Whether you prefer to deal directly with a fund organization or to buy through a salesperson may depend on a number of factors, according to analyses by the institute and by Avi Nachmany, analyst with Strategic Insight, a fund research service.

If you are well-educated, self-reliant, concerned about sales charges and comfortable with funds and with mail transactions, directly marketed funds are likely to be for you. While there must be exceptions, you are more likely to be responsive to opportunities for optimizing investment results and willing to take greater risks, Mr. Nachmany says.

But if you desire personal contact in making investments, need guidance and are not particularly concerned about the fees associated with the advice you receive, funds marketed by sales forces are likely to be for you.

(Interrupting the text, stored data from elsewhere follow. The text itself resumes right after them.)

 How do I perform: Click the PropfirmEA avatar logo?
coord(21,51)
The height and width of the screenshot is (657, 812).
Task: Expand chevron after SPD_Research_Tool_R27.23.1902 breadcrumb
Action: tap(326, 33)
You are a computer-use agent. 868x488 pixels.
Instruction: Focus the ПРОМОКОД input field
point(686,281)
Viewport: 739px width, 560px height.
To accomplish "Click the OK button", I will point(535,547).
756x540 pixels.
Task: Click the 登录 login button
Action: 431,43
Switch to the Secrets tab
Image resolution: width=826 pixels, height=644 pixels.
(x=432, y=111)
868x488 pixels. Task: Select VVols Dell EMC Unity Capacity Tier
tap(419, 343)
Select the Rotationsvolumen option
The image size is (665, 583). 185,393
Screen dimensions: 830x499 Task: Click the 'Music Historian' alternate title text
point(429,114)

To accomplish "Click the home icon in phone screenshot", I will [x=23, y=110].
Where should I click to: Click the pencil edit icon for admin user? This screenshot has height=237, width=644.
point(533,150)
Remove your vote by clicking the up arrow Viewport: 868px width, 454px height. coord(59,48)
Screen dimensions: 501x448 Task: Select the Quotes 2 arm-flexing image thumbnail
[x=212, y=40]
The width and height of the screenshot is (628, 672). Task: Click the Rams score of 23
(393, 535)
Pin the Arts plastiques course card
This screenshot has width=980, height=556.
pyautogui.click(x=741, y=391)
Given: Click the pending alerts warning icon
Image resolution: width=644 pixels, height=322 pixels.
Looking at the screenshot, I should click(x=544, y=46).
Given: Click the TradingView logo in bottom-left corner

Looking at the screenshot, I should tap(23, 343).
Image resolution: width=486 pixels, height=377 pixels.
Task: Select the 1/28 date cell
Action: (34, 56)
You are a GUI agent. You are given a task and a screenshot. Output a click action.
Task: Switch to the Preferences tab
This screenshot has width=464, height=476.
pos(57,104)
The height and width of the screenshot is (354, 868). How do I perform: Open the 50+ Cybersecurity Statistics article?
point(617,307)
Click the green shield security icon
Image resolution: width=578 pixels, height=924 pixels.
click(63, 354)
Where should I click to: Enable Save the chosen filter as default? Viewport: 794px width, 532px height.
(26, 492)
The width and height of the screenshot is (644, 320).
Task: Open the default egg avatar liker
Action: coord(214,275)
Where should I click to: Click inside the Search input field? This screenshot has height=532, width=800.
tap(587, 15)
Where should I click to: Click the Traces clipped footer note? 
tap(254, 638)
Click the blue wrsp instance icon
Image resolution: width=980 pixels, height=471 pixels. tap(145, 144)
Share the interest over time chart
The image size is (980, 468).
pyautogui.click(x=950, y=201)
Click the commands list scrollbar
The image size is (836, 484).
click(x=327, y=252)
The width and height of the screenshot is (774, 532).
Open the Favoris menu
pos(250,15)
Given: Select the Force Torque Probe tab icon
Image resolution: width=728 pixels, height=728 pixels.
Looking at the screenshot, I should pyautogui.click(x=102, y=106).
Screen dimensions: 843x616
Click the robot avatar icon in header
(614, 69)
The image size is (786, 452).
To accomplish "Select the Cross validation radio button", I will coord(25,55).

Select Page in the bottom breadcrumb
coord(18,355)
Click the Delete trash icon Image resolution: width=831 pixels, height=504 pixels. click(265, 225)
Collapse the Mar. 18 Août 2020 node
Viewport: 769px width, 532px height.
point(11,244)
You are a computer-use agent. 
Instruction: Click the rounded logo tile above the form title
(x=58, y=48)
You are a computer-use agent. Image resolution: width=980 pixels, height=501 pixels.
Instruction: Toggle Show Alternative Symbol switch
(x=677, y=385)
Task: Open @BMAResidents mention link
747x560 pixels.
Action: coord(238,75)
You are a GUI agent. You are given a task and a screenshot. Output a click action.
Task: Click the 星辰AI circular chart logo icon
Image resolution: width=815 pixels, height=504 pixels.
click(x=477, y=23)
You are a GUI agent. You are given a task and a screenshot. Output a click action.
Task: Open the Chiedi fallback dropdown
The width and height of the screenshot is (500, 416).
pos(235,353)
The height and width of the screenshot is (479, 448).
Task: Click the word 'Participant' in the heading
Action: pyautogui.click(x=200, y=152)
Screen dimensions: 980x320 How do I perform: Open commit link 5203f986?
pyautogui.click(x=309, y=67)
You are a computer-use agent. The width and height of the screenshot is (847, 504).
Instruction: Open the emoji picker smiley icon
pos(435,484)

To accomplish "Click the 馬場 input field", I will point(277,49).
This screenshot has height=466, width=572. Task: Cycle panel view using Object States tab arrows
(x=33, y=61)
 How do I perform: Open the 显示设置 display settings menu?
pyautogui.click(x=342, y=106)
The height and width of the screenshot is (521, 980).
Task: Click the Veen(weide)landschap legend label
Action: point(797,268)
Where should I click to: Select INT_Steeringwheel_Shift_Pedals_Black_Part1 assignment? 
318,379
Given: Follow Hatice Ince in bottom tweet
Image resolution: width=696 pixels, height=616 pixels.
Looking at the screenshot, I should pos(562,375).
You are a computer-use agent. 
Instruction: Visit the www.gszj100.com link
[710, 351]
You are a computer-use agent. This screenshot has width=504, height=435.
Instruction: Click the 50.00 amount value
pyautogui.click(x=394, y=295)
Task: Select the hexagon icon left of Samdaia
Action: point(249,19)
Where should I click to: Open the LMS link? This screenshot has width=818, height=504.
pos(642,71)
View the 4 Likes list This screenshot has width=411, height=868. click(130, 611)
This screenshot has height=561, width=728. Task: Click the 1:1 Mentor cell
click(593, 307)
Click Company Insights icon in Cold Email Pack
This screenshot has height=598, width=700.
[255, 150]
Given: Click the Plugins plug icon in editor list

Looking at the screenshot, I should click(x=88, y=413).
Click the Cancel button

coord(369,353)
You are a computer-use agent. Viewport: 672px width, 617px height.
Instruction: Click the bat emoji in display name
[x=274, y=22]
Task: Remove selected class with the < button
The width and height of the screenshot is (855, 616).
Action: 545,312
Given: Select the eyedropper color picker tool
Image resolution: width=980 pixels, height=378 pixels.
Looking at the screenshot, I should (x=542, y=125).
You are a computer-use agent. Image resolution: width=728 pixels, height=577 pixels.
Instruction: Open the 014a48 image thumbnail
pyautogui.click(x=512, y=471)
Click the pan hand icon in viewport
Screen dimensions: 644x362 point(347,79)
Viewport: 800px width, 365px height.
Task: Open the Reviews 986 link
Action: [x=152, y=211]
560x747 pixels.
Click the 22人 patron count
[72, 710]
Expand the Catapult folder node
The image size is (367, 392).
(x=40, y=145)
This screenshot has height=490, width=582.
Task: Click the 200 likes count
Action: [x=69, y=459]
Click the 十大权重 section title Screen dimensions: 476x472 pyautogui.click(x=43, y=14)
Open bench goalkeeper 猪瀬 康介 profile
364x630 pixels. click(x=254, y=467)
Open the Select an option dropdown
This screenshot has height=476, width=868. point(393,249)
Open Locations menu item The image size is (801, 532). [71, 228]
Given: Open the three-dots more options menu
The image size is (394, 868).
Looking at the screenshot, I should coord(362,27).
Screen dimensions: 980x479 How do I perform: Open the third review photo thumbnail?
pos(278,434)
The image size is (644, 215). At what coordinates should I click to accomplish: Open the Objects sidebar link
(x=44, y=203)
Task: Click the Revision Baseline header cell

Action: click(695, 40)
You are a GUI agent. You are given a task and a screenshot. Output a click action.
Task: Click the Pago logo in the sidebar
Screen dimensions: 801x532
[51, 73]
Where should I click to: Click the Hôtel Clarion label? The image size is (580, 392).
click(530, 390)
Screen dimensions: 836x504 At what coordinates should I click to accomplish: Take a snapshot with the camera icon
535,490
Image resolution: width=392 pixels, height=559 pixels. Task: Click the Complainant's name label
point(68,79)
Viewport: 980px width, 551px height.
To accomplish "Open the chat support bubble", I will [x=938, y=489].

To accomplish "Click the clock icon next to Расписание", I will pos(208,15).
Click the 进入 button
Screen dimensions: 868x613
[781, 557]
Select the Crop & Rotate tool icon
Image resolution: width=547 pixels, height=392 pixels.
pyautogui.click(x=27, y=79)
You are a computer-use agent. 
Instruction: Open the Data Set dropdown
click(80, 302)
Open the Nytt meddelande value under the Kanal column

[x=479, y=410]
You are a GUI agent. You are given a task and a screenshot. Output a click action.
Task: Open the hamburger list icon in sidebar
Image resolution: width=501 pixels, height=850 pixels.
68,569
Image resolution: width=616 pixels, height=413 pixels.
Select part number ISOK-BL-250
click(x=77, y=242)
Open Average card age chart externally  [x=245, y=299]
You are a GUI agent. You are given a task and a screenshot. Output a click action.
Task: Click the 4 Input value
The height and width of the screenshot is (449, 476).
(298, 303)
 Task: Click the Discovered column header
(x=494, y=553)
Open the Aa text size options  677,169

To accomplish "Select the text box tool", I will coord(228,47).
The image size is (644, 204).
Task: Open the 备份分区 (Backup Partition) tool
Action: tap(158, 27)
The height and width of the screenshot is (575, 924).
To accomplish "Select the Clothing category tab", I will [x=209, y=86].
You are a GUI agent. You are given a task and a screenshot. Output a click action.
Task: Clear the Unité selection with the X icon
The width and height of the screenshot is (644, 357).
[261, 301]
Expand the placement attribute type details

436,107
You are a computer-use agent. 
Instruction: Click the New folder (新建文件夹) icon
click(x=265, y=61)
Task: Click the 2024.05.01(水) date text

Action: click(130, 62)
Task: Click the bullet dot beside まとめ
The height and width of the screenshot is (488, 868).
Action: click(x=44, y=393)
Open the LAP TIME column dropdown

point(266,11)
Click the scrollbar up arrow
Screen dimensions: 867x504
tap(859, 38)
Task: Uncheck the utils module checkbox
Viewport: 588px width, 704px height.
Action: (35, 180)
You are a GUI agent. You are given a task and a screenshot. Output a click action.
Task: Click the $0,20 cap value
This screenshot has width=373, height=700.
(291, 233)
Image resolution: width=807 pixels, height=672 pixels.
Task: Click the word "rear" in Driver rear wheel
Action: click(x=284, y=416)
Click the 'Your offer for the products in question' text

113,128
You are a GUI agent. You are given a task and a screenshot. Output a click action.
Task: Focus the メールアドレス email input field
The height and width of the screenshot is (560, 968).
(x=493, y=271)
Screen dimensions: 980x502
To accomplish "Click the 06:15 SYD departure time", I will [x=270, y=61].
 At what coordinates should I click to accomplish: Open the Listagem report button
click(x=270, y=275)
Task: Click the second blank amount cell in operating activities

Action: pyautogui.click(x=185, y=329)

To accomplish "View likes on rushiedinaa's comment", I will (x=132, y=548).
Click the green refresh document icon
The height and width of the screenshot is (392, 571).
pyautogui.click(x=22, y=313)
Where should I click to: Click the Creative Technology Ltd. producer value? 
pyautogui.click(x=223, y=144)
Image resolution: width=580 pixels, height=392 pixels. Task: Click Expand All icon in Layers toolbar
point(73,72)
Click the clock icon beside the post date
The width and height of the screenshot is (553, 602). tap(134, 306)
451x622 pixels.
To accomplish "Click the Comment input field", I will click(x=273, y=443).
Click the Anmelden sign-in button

If this description fits you, Mr. Nachmany observes, you are more likely to be anxious about risk and confused by the great variety of funds. You may be a former bank saver who was attracted by funds' higher yields. Given that you tend to be more cautious, you probably are willing to adopt the more modest goals of safety and reliability. Moreover, you are less likely to switch opportunistically with changes in the financial environment.

These attributes are compatible with brokers' interests. Eager to cement customer relations with their firms, they would be less likely to recommend more risky funds, for example.

Of last year's $134 billion in bond and income fund sales, funds sold by sales forces accounted for more than 70 percent. The $89 billion in equity fund sales were about equally divided.

Within the direct marketing and sales force classifications, there are significant differences among investment objective categories.

As the table shows, directly marketed funds account for about 75 percent of aggressive growth fund sales. That may be explained by the fact that investors who invest in such funds have a greater inclination to take risks.

On the other hand, investors' lower inclination to take risks -- and brokers' tendency to recommend funds offering less downside risk -- would explain why sales forces account for 50 percent to 60 percent of growth, growth and income, and equity income fund sales.

Making two-pronged sales pitches of yield and (relative) safety, brokers and other salespeople have been selling the overwhelming majority of U.S. government income and Ginnie Mae fund shares.

Pitched for their yields, if not their safety, high-yield bond fund shares also have been predominantly sold by sales forces.

Direct marketers account for only 30 percent of single-state municipal bond fund sales. Unable to use national advertising, they must use local media and may not always want to incur the costs.

The 91 percent share of global bond fund sales by sales forces illustrates another Nachmany point: Fund firms using sales forces are more likely to innovate.

The first mutual fund, MFS' Massachusetts Investors Trust, founded in 1924, was a load fund. So were the first bond funds -- including a high-yield fund -- produced by Keystone, the first municipal bond fund (Kemper), and the first fund investing in mortgage-backed securities having government backing (Federated).

But neither Mr. Nachmany nor anyone else would say that direct marketers fail to innovate. Scudder, which introduced the first no-load fund (Scudder Income) in 1924, came out with the first fund having a target maturity. Other direct marketers' firsts included the first index fund (Vanguard) and the first zero-coupon fund (Benham).